Code relating to scraping public police data.

https://pdap.io

GNU General Public License v3.0

157 stars 33 forks source link

Open Data Network data source scraper #204

Closed josh-chamberlain closed 10 months ago

josh-chamberlain commented 1 year ago

The task

This is a list of potential data sources. (here it is in our data sources db)

Write a scraper which can collect information about these Data Sources and put them in a CSV, ready for upload to our Data Sources database.

We'll need a unique ID of some kind to check for duplicates when we run this again; maybe source_url?

Resources

Use the Data Sources data dictionary to see which properties we might like to know about each of these.
- most important are submitted_name, record_type, agency_described, source_url
- there may be others which are easy to grab and super helpful, like data_portal_type and readme_url
Use the Data Sources database for examples
This doesn't need to be automated; we can run it every once in a while.
This doesn't need to write to our database; uploading a CSV is pretty easy

EvilDrPurple commented 10 months ago

@josh-chamberlain So I've been experimenting with this, I got the number of relevant data sets down to 1157, down from 7000 since a lot of the data in the Public Safety category is irrelevant. I've run into a few issues, though:

Some submitted names are extremely unhelpful, such as: me, joy, and my favorite Test for API Download
The agency name is also all over the place, about ~250 of the results have no agency filled out at all, some are good like County of San Mateo Sheriff's Office, others are abbreviated like FLPD, and some are broad like City of Cincinnati
There's nothing to indicate record_type without manually looking through each one
It would likely be best to wait for our own API to be finished so that the program can compare the ODN link with what's in our database to eliminate duplicates before the csv is generated

With this in mind, do you have any ideas for how to proceed? Should I just go ahead despite these limitations? Is agency_described a required field and would that mean dropping about 1/5th of the available records?

josh-chamberlain commented 10 months ago

@EvilDrPurple 1157

I don't see a way to check this programmatically yet, so I'm fine to take some time to review these manually.
I think generating the CSV with this blank is OK, and it's easy to ditch them later.

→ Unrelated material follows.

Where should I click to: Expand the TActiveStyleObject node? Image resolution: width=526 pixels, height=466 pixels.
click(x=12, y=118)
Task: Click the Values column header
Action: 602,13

Our database has an approved checkbox, meaning we can create a modest little pile of data sources which need further classification. It's messed up that they don't have this standardized. They could probably use our Agencies db!
Machine learning magic? We have a decent dataset for identifying record type. We could collect as many of the other properties as is reasonably easy, and go back for those. Let's discuss this separately.
I'm down to do it "manually", deduping by URL is not too hard in csv editors or google sheets.